Task item: Of all the lines below, output only those starting at the one with "The height and" and ending at the one with "Open the 5.2 Policy control card", both ends included, exactly as written.

Available records:
---+---
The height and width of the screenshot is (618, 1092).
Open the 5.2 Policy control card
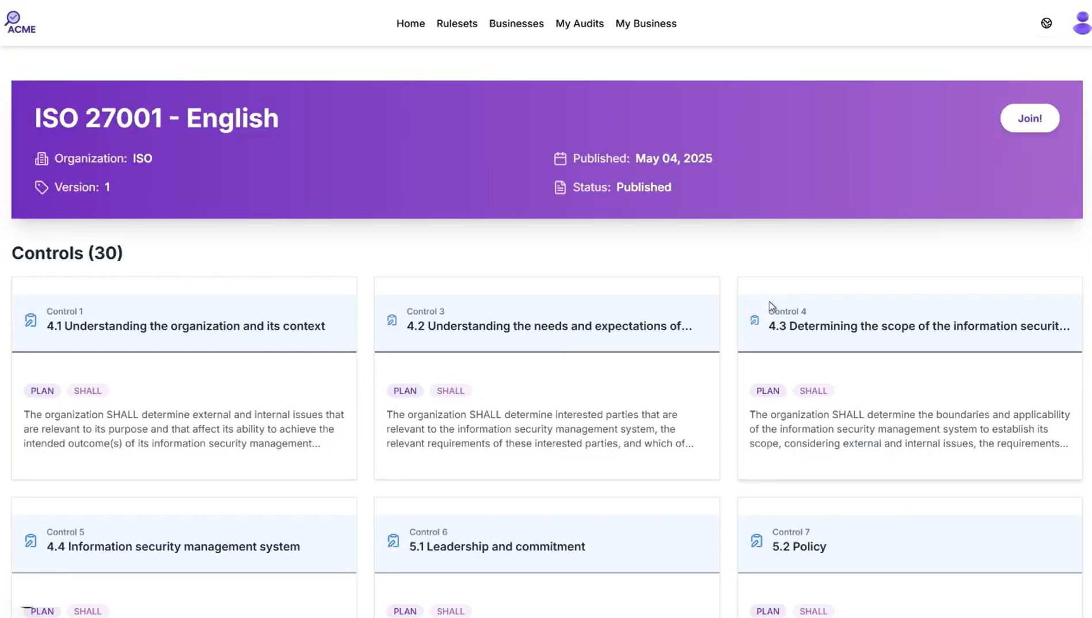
---+---
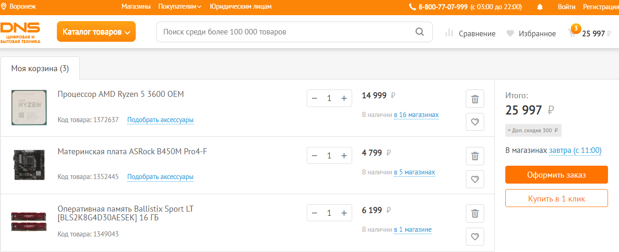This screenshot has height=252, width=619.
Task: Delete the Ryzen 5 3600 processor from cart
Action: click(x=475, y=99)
---+---
Worked solution:
The height and width of the screenshot is (618, 1092).
Open the 5.2 Policy control card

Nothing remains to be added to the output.